## Things to do
1. In the sampling distributions notebook, rewrite the paragraph under "Example 2" that begins "Let $X$ be a r.v. that follows a $\mathcal{N}" as a short list that keeps its main facts.
2. From the sampling distributions notebook, reproduce the part that begins at the words "plt.hist(mean_1, density = True, bins" and stops after the words "the mean:', np.mean(mean_1))".

## Passage shown
— Begin —
This notebook, by [felipe.alonso@urjc.es](mailto:felipe.alonso@urjc.es)

In this notebook we will:

- Solve lecture examples
- Solve lecture exercises

# 0. Load libraries

In [None]:
import numpy as np
import pandas as pd

import matplotlib.pyplot as plt
%matplotlib inline

from scipy.stats import norm, uniform

# 1. Lecture examples

### Example 1

<div class="alert alert-block alert-info">
Represent the sampling distribution of both estimators. To do so, consider:

* The population follows a Normal distribution with $\mu = 2$ and $\sigma^2 = 2$
* Use $n=10$
</div>

In [None]:
N = 500
n = 50

mean_1 = []
mean_2 = []
for i in range(N):
    sample_i = norm(loc = 2, scale = np.sqrt(2)).rvs(size = n)
    mean_1.append(sample_i.mean())
    mean_2.append(sample_i[0])

plt.hist(mean_1, density = True, bins = 15)
plt.hist(mean_2, density = True, bins = 15, color = 'red', alpha = 0.75)
plt.show()

print('Estimator 1')
print('Mean of the mean:', np.mean(mean_1))
print('std of the mean:', np.std(mean_1))


print('\nEstimator 2')
print('Mean of the mean:', np.mean(mean_2))
print('std of the mean:', np.std(mean_2))

### Example 2

<div class="alert alert-block alert-info">
Let $X$ be a r.v. that follows a $\mathcal{N}(\mu,\sigma)$ with $\mu=100$ and $\sigma=15$. What's the sampling distribution of $\bar{X}$ for different values of $n$? Check your analytical solution with computer simulations. 
</div>

In [None]:
N = 500
n_values = [10,20,50,100,200,400]

# population values
mu = 100
sigma = 15

plt.figure(figsize = (15,7))
for k,n in enumerate(n_values):
    
    # simulations
    mean = []
    for i in range(N):
        sample_i = norm(loc = mu, scale = sigma).rvs(size = n)
        mean.append(sample_i.mean())

    # sampling distribution
    sigma_mean = sigma/np.sqrt(n)
    x = np.linspace(mu-4*sigma_mean,mu+4*sigma_mean,100)    
    pdf = norm(loc = mu, scale = sigma_mean).pdf(x)    
    
    # do the plotting
    plt.subplot(2,3,k+1)
    plt.hist(mean, density = True, bins = 15, label = 'simulations')
    plt.plot(x,pdf,'r', label = 'theory')
    plt.title('n=' + str(n))
    plt.legend()

plt.show()

### Example 3: your turn

<div class="alert alert-block alert-info">
Let $X$ be a r.v. that follows a uniform $\mathcal{U}(a,b)$ with $a=150$ and $b=190$. What's the sampling distribution of $\bar{X}$ for different values of $n$? Check your analytical solution with computer simulations.  
</div>

You might want to read the [documentation](https://docs.scipy.org/doc/scipy/reference/generated/scipy.stats.uniform.html) about the uniform distribution first.

Remember to **copy + paste** if needed.

In [None]:
N = 500
n_values = [10,20,50,100,200,400]

# population values
a = 150
b = 190
mu = (a+b)/2
sigma = (b-a)/np.sqrt(12)
— End —
[Rows of pointing data]
— Begin —
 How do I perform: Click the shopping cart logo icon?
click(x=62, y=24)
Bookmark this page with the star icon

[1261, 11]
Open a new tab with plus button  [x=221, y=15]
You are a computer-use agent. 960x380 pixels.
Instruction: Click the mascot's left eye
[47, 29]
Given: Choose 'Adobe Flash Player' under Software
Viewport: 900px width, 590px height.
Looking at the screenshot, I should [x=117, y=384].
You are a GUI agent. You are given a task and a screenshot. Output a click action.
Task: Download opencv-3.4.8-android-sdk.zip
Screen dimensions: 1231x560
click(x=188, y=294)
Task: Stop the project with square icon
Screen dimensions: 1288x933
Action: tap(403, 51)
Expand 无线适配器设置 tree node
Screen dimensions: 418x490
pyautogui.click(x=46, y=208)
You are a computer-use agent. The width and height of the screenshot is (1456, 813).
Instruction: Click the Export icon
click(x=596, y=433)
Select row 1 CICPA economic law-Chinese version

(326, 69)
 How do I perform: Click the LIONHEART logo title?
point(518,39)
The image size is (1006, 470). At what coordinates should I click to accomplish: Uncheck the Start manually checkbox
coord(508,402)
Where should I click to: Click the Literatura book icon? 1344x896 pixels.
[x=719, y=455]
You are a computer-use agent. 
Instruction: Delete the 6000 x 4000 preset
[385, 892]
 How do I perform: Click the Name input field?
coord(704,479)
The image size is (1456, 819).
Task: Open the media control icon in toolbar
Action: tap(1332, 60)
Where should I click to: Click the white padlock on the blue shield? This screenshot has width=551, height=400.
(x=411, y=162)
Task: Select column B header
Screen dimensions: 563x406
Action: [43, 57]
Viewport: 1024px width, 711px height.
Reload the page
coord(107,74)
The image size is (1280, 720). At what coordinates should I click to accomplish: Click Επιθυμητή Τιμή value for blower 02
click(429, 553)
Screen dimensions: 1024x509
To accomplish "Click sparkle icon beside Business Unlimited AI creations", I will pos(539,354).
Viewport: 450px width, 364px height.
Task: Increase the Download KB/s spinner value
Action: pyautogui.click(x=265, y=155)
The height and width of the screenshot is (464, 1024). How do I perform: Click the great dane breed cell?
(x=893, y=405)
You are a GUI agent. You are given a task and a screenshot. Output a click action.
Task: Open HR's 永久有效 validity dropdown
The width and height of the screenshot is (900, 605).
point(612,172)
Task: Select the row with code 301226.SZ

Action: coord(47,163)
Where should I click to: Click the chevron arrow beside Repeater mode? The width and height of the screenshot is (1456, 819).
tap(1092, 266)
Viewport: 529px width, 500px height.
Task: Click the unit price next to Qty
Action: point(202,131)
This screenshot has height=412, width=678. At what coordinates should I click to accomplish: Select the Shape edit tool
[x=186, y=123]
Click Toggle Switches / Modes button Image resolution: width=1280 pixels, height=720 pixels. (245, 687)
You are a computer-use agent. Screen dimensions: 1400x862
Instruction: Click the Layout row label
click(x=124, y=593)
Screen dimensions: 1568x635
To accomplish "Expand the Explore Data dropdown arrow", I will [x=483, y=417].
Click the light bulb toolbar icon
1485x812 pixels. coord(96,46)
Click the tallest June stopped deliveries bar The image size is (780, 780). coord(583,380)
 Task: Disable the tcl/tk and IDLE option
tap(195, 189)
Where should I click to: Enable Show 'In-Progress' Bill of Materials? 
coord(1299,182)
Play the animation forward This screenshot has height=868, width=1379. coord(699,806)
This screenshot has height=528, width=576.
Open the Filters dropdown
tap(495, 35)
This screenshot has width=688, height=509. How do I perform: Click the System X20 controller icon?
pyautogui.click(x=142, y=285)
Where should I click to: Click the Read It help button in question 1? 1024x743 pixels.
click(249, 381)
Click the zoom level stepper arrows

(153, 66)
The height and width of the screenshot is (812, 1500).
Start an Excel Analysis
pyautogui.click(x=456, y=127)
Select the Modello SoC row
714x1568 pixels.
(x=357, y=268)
— End —
## Results in order
1.
- X is a random variable that follows a normal distribution, N(μ, σ), with μ = 100 and σ = 15.
- It asks what the sampling distribution of X̄ is for different values of n.
- The analytical solution is to be checked with computer simulations.

2.
plt.hist(mean_1, density = True, bins = 15)
plt.hist(mean_2, density = True, bins = 15, color = 'red', alpha = 0.75)
plt.show()

print('Estimator 1')
print('Mean of the mean:', np.mean(mean_1))